Health Care Coverage: Upcoming Special Enrollment Period and Form 1095-A
CMS announced a special enrollment period (SEP) from Mar. 15 to Apr. 30, 2015. This enrollment period is "for individuals and families who did not have health coverage in 2014 and are subject to the fee or "shared responsibility payment" when they file their 2014 taxes in states which use the Federally Facilitated Marketplaces (FFM). This special enrollment period will allow those individuals and families who were unaware or didn't understand the implications of this new requirement to enroll in 2015 health insurance coverage through the FFM. For those who were unaware or didn't understand the implications of the fee for not enrolling in coverage, CMS will provide consumers with an opportunity to purchase health insurance coverage from Mar. 15 to Apr. 30. If consumers do not purchase coverage for 2015 during this special enrollment period, they may have to pay a fee when they file their 2015 income taxes. More information on eligibility and guidelines is available here.
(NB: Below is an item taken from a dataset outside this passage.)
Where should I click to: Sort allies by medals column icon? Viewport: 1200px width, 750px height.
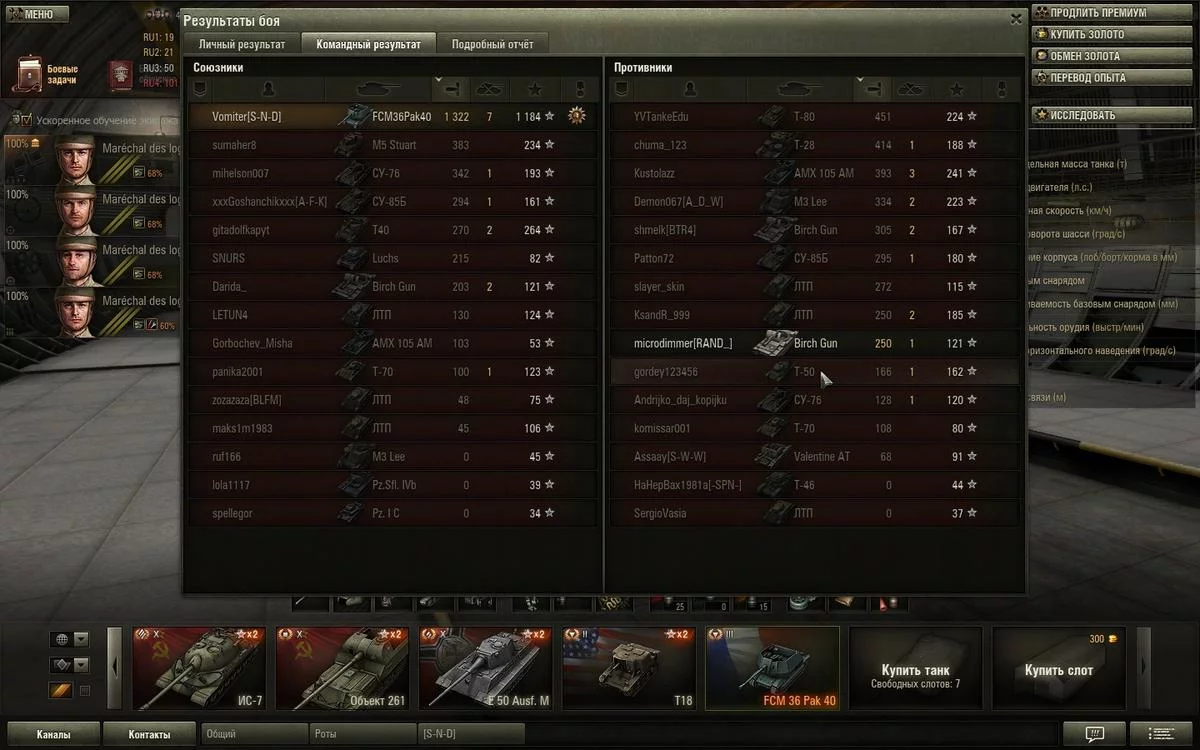580,89
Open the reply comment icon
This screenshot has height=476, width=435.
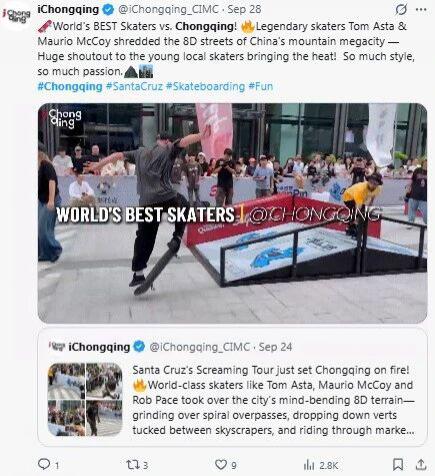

Individuals who enrolled in a health plan through the Health Insurance Marketplace in 2014, received an important tax document, Form 1095-A. Some 1095-A forms that went out to consumers contained monthly premium rates for 2015 instead of 2014. The U.S. Department of Health and Human Services (HHS) will contact consumers who received an incorrect premium rate and have asked consumers to hold off on filing their 2014 federal income taxes. More information is available from CMS here and from HHS here.